Records provided section start
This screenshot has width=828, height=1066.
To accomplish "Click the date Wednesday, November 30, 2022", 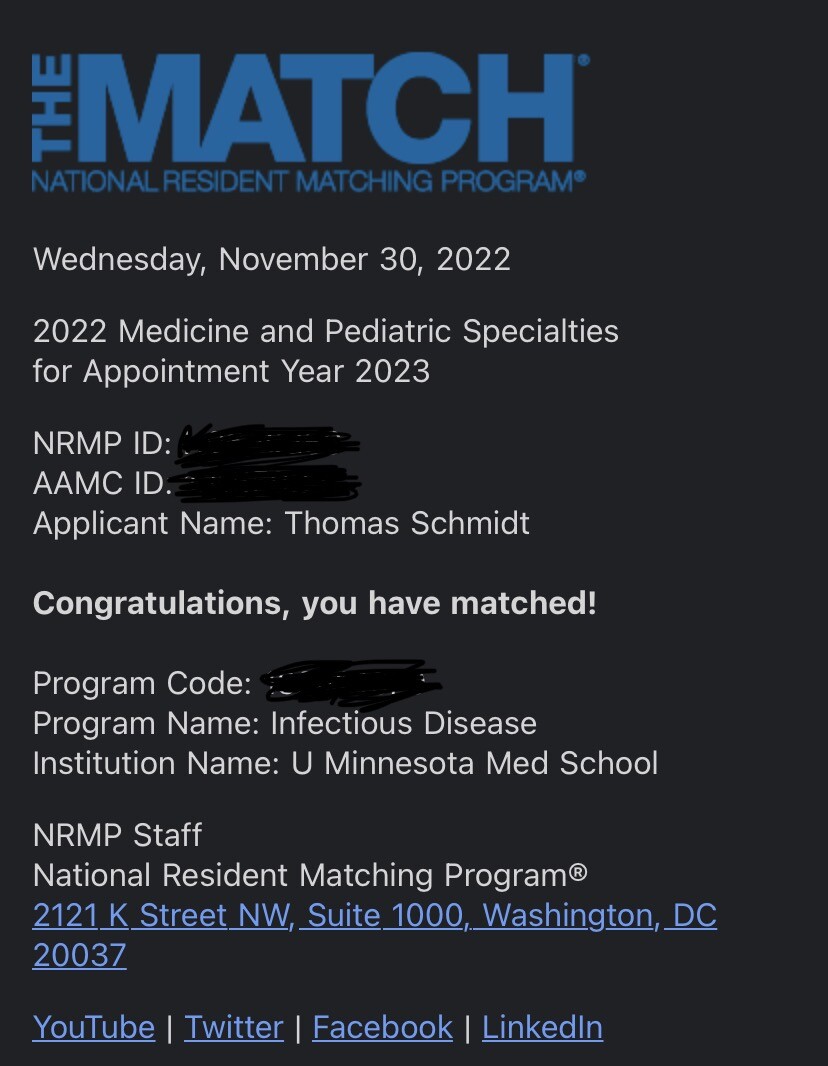I will [272, 259].
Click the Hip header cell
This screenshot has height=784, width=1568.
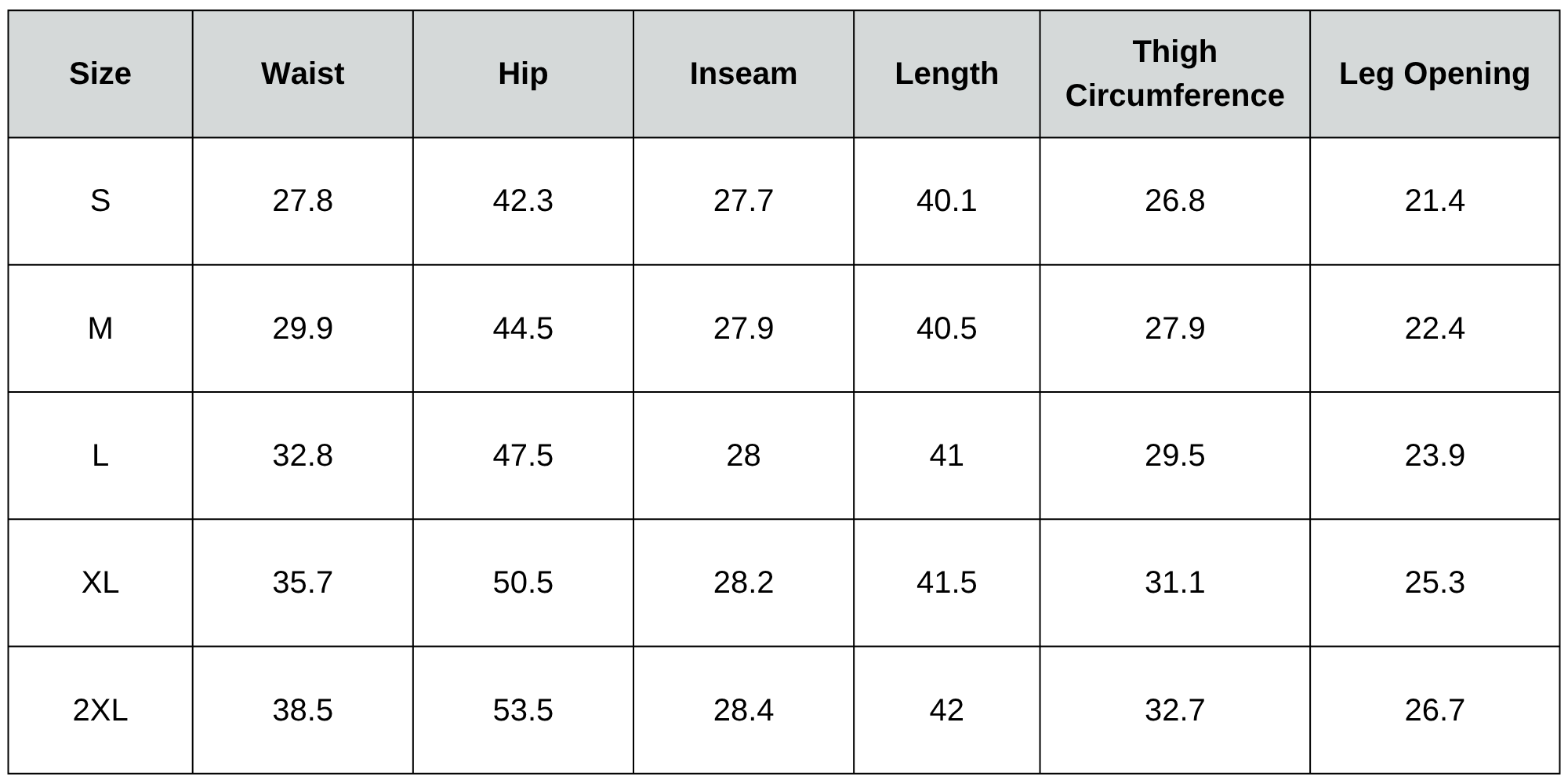coord(523,74)
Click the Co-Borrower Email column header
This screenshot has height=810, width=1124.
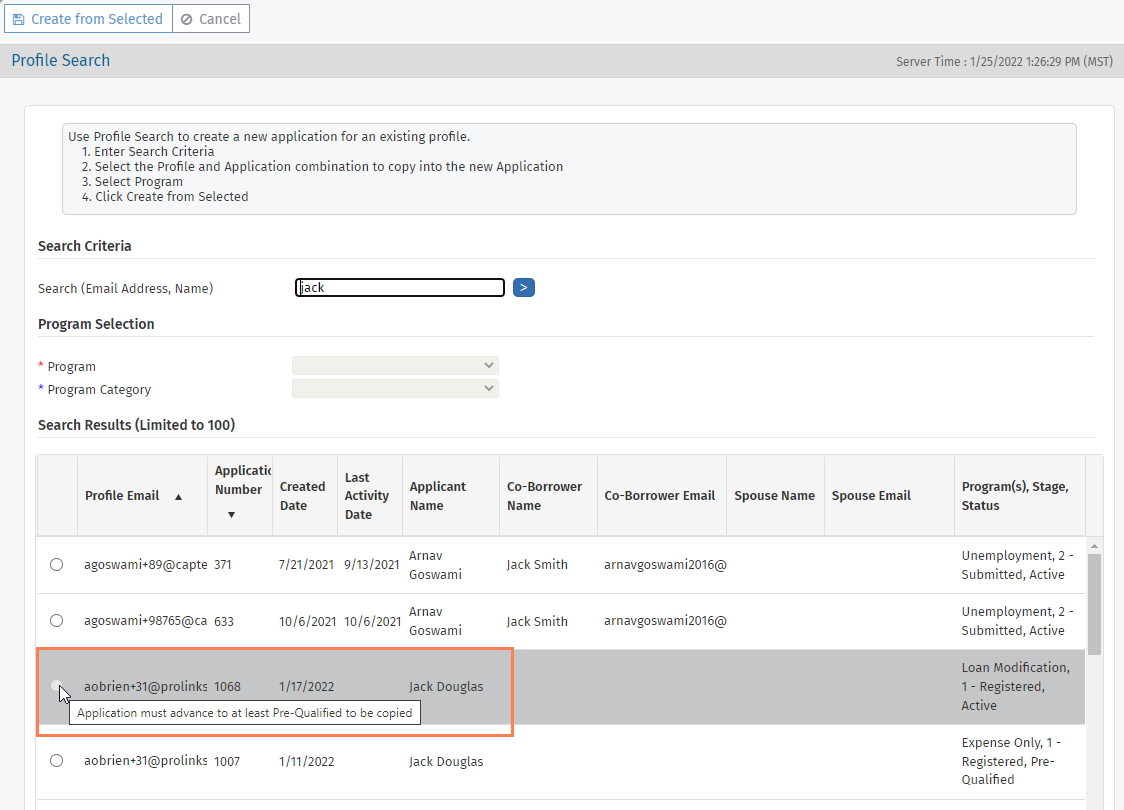[660, 496]
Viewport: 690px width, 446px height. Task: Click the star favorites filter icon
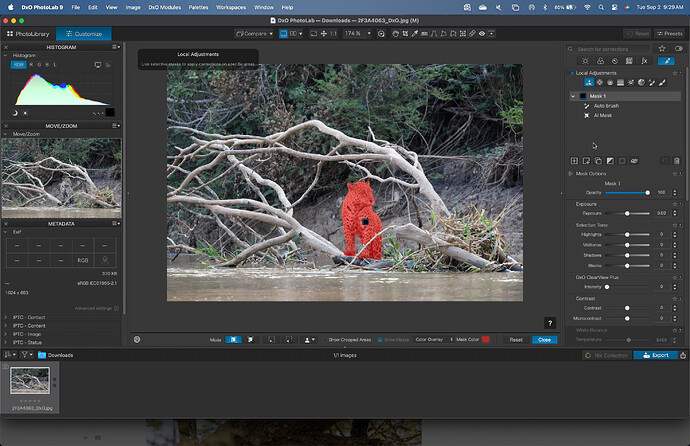coord(662,48)
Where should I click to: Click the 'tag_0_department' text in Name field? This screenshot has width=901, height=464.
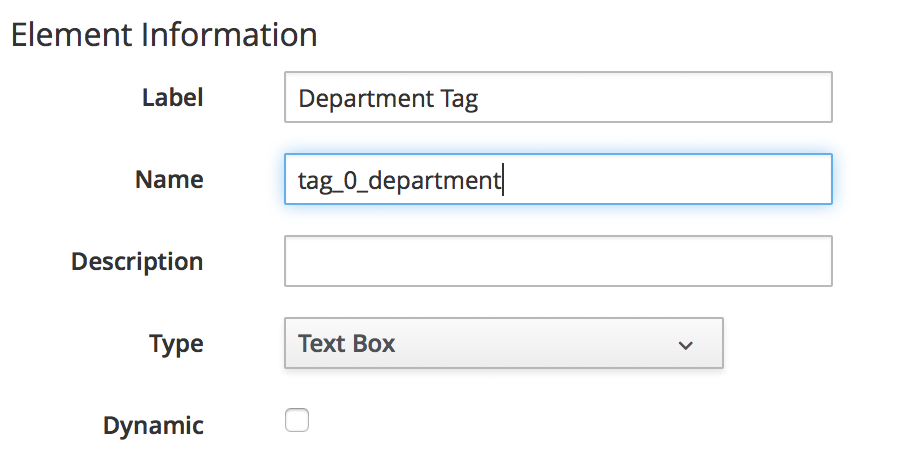tap(399, 181)
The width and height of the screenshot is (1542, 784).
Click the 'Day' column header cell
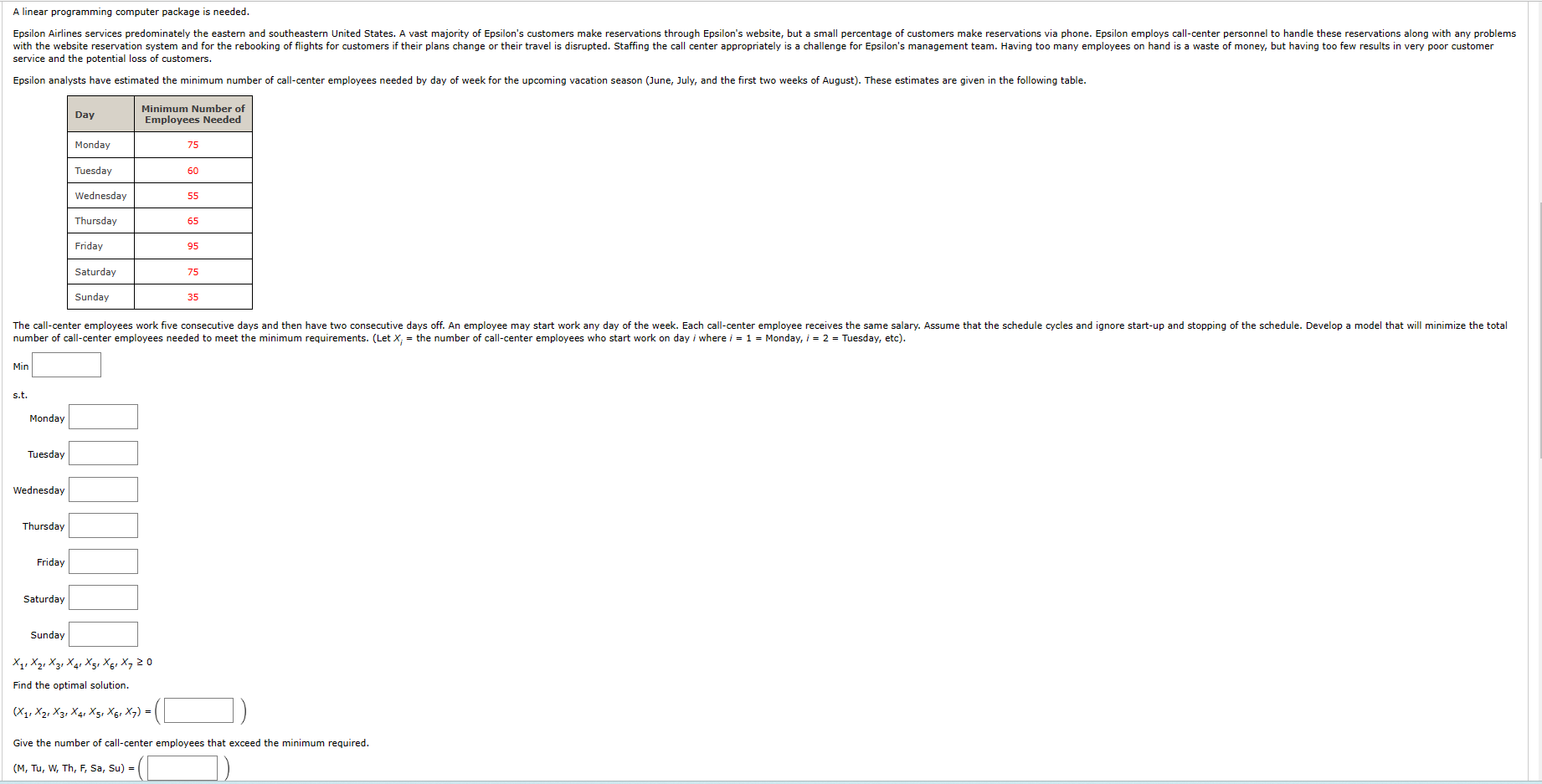point(101,114)
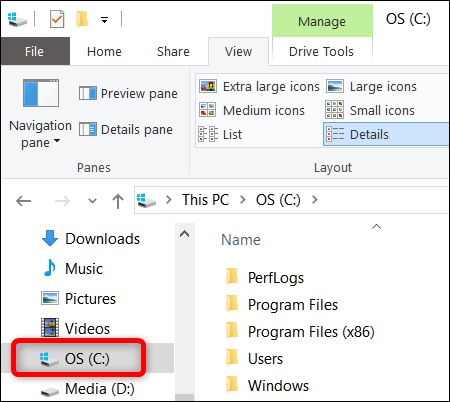Switch to Drive Tools tab
450x402 pixels.
point(321,51)
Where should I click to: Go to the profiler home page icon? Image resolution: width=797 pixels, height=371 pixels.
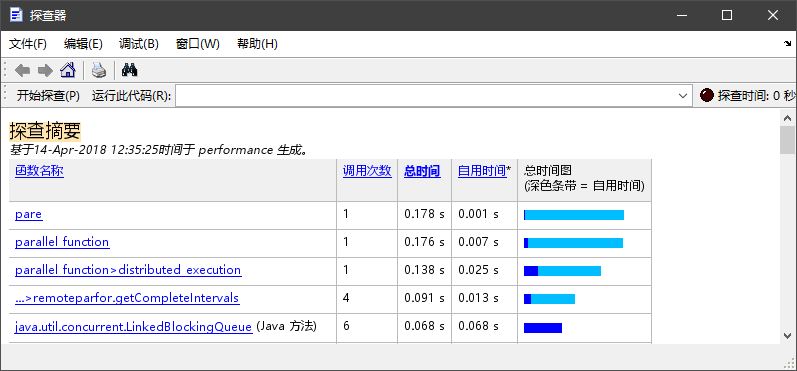click(68, 70)
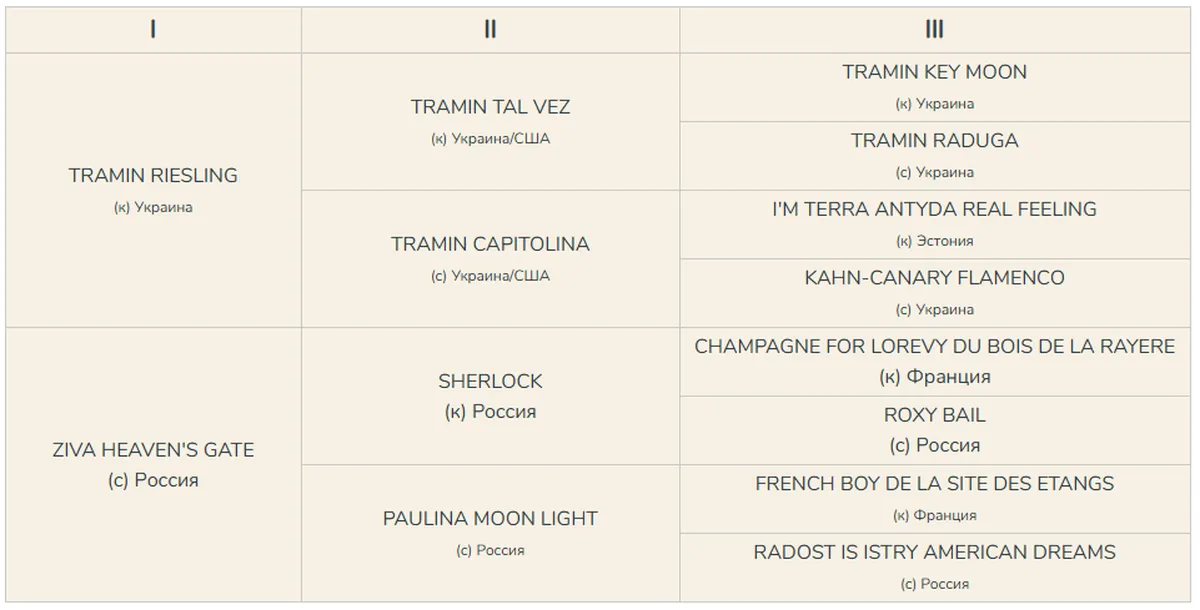Click Украина label under TRAMIN RIESLING
The height and width of the screenshot is (610, 1200).
tap(164, 208)
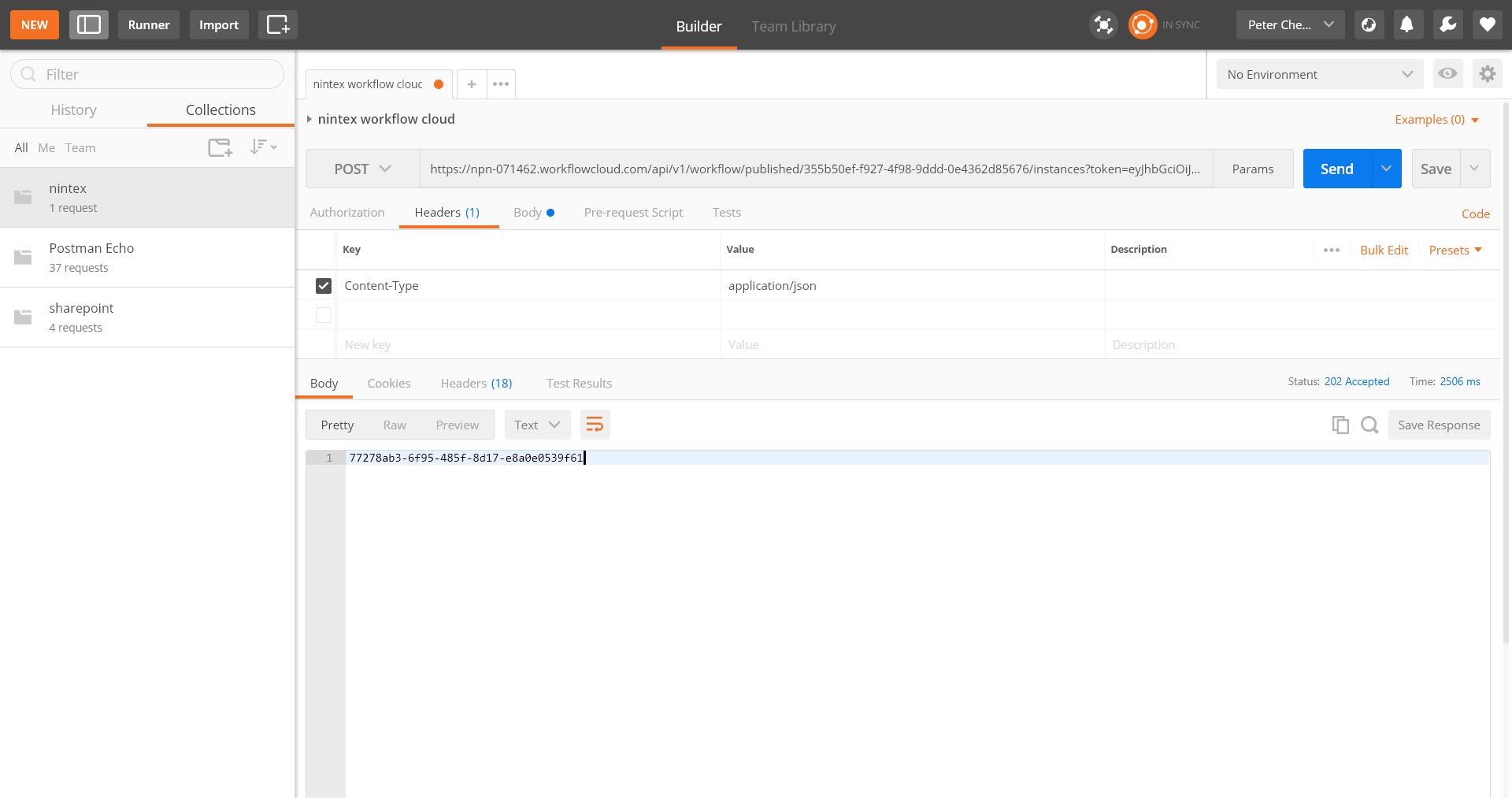Open the notifications bell

tap(1406, 25)
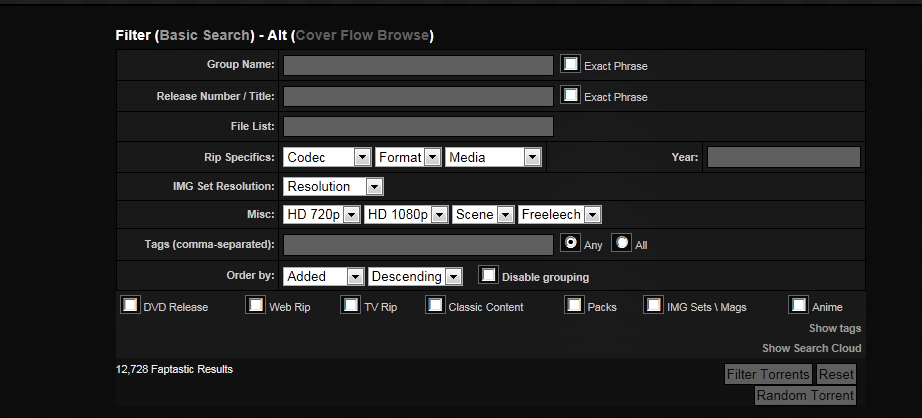Change the Descending sort order dropdown
The image size is (922, 418).
[415, 276]
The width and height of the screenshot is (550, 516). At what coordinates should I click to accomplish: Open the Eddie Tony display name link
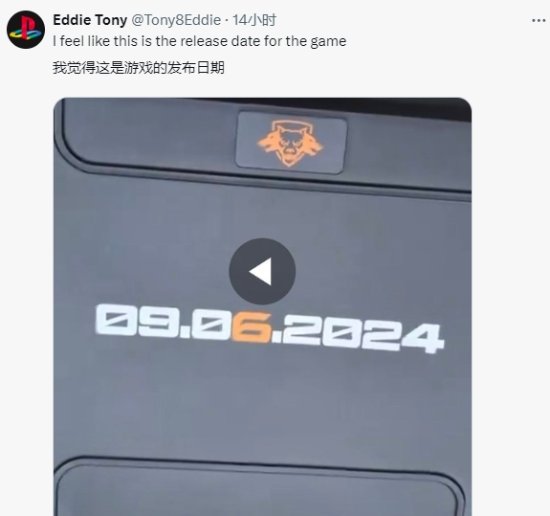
Records provided section end
If a line falls between the one containing "Viewport: 690px width, 446px" and the last line of the entries above, both included, reproduce it exactly; leave the pictures out.

Viewport: 690px width, 446px height. Task: Click the star favorites filter icon
coord(662,48)
Where should I click to: Click the 'tag_0_department' text in Name field? This screenshot has width=901, height=464.
tap(399, 181)
The width and height of the screenshot is (1542, 784).
Click the 'Day' column header cell
point(101,114)
Switch to Drive Tools tab
450x402 pixels.
point(321,51)
Where should I click to: Go to the profiler home page icon? Image resolution: width=797 pixels, height=371 pixels.
click(68, 70)
Click Украина label under TRAMIN RIESLING
The height and width of the screenshot is (610, 1200).
tap(164, 208)
Open the notifications bell

tap(1406, 25)
Change the Descending sort order dropdown
The image size is (922, 418).
[415, 276]
The width and height of the screenshot is (550, 516). At what coordinates should I click to accomplish: Open the Eddie Tony display name link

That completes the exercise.